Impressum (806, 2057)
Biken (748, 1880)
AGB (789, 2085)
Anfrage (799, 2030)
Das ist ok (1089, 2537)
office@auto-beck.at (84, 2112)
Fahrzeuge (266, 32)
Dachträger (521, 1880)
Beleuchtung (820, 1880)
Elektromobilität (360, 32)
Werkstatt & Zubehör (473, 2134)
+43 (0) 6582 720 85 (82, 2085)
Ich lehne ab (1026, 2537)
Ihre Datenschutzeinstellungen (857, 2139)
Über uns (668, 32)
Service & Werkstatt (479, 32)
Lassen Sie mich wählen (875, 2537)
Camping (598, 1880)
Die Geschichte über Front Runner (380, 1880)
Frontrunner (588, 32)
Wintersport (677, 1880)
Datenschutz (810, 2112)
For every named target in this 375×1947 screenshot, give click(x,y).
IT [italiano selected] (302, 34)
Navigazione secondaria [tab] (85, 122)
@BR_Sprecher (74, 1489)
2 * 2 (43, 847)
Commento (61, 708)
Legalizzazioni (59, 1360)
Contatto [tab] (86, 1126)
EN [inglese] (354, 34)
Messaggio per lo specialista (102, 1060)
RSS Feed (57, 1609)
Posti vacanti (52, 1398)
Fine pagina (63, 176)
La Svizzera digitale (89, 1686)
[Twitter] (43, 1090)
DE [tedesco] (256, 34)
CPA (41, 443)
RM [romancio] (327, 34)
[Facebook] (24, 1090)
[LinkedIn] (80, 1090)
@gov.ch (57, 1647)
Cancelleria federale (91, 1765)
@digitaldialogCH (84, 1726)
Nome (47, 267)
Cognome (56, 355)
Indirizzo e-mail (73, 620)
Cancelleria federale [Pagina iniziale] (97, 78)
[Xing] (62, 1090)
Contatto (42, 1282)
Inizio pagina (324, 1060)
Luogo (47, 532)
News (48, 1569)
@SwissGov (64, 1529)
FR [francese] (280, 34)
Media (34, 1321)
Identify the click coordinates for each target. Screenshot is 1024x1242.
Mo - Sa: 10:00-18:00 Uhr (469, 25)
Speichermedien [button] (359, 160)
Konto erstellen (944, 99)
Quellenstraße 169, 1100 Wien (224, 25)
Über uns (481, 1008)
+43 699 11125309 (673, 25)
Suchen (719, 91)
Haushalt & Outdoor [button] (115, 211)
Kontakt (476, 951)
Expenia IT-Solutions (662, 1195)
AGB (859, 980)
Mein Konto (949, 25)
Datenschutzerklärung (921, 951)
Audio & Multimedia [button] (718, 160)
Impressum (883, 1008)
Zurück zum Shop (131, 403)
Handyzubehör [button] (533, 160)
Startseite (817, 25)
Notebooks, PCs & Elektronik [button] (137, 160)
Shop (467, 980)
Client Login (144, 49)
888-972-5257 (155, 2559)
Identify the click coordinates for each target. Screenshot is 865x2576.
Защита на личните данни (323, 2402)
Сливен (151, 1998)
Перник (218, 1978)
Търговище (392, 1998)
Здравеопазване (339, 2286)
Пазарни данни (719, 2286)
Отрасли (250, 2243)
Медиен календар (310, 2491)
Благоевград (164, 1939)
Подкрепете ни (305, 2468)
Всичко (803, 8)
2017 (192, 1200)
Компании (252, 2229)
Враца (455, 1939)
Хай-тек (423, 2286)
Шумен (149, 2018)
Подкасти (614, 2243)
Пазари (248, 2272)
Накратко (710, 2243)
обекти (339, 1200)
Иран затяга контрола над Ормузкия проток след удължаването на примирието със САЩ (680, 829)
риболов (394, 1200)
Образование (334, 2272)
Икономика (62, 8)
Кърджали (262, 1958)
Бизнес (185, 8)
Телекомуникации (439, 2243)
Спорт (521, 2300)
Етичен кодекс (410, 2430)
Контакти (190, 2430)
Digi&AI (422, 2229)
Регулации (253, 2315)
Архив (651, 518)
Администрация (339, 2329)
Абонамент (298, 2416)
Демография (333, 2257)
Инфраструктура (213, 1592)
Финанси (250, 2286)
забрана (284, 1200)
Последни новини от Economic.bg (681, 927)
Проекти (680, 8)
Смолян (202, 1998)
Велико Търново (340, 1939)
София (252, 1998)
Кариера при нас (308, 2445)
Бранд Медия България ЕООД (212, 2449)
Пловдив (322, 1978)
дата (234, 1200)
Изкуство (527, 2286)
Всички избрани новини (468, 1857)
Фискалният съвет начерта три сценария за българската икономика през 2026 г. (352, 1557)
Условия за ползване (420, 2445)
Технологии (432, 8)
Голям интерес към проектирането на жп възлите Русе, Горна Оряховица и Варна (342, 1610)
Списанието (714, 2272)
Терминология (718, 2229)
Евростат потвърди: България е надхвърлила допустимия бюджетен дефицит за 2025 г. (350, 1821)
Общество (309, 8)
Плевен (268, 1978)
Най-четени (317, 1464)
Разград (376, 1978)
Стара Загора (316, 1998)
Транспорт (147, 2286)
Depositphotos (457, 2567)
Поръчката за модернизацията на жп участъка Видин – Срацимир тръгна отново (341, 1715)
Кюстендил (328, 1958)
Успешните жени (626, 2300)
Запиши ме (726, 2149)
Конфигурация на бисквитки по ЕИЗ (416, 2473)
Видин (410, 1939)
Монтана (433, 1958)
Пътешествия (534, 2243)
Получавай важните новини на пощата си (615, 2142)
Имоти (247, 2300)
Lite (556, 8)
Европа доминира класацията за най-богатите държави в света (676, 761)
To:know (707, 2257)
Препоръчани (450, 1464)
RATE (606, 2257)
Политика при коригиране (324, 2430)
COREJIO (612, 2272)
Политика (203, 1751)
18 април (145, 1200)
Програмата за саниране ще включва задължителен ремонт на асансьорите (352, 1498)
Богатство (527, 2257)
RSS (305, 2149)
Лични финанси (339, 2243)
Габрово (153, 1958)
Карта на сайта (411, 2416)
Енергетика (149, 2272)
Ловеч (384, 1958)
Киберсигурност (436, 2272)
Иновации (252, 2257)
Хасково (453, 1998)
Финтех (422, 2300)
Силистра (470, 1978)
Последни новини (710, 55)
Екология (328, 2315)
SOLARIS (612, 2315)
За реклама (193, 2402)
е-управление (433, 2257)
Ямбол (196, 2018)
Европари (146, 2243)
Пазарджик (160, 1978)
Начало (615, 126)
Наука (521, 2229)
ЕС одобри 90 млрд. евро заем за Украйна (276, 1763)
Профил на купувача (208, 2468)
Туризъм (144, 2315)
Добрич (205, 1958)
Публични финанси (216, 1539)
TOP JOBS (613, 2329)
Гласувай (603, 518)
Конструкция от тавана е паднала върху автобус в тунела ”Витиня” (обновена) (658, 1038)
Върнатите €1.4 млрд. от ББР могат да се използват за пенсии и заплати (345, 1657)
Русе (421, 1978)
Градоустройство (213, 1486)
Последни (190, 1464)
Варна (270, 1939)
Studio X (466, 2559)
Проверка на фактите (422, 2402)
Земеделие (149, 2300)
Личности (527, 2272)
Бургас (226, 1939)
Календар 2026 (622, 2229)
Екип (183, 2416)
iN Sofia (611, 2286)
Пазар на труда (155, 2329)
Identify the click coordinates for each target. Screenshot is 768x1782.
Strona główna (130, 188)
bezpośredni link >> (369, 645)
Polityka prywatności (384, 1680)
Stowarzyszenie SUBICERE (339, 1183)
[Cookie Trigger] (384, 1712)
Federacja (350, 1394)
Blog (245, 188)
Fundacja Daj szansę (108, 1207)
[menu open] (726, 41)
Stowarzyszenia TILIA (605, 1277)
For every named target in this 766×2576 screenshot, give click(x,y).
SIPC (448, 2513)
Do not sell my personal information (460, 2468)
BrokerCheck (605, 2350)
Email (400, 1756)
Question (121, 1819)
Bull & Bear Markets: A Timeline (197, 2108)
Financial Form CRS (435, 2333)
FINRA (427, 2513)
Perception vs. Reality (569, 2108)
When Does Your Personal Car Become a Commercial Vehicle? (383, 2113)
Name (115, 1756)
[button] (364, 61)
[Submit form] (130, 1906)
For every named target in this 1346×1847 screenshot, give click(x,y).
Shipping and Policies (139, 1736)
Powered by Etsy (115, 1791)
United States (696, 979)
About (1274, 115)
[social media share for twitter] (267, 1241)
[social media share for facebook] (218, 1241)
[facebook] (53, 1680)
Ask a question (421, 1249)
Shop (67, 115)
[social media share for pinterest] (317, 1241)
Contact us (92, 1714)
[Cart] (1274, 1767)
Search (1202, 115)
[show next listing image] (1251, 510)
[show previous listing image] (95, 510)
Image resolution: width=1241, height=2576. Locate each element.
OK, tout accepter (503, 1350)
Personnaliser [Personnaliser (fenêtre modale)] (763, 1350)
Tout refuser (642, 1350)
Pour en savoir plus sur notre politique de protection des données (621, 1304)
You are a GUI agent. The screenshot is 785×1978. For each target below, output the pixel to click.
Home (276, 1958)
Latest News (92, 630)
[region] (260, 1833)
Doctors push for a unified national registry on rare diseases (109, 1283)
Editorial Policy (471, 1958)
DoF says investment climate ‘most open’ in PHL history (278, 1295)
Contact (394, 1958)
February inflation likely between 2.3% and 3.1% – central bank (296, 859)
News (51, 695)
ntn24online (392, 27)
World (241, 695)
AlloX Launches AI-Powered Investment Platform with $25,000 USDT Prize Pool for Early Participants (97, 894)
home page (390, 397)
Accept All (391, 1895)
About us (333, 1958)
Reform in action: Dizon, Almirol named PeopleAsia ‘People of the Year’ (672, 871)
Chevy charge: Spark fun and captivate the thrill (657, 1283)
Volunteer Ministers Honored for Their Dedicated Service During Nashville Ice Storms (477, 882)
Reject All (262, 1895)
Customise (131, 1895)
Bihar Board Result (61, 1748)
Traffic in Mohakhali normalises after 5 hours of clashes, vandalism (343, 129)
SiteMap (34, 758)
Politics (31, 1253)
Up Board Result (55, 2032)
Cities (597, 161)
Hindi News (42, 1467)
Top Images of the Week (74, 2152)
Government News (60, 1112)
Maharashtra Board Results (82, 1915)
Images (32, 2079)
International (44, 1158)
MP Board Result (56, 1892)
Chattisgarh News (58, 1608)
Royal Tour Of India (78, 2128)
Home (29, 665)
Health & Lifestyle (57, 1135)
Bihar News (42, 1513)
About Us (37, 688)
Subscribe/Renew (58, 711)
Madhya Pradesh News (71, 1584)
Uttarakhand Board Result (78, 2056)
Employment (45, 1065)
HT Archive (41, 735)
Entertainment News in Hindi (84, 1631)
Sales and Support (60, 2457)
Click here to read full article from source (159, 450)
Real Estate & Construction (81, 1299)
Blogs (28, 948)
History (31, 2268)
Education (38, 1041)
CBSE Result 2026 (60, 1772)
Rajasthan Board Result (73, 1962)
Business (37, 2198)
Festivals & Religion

____

WHAT YOU ARE ASKED TO DO: Rewrite everything from the line with "Madhya Pradesh News (71, 1584)" up to and including the last of the rows as a Markdown table with the columns No. and Line, numbering each line and leaving out blank lines.

TASK RESPONSE:
| No. | Line |
|---|---|
| 1 | Madhya Pradesh News (71, 1584) |
| 2 | Uttarakhand Board Result (78, 2056) |
| 3 | Employment (45, 1065) |
| 4 | HT Archive (41, 735) |
| 5 | Entertainment News in Hindi (84, 1631) |
| 6 | Sales and Support (60, 2457) |
| 7 | Click here to read full article from source (159, 450) |
| 8 | Real Estate & Construction (81, 1299) |
| 9 | Blogs (28, 948) |
| 10 | History (31, 2268) |
| 11 | Education (38, 1041) |
| 12 | CBSE Result 2026 (60, 1772) |
| 13 | Rajasthan Board Result (73, 1962) |
| 14 | Business (37, 2198) |
| 15 | Festivals & Religion |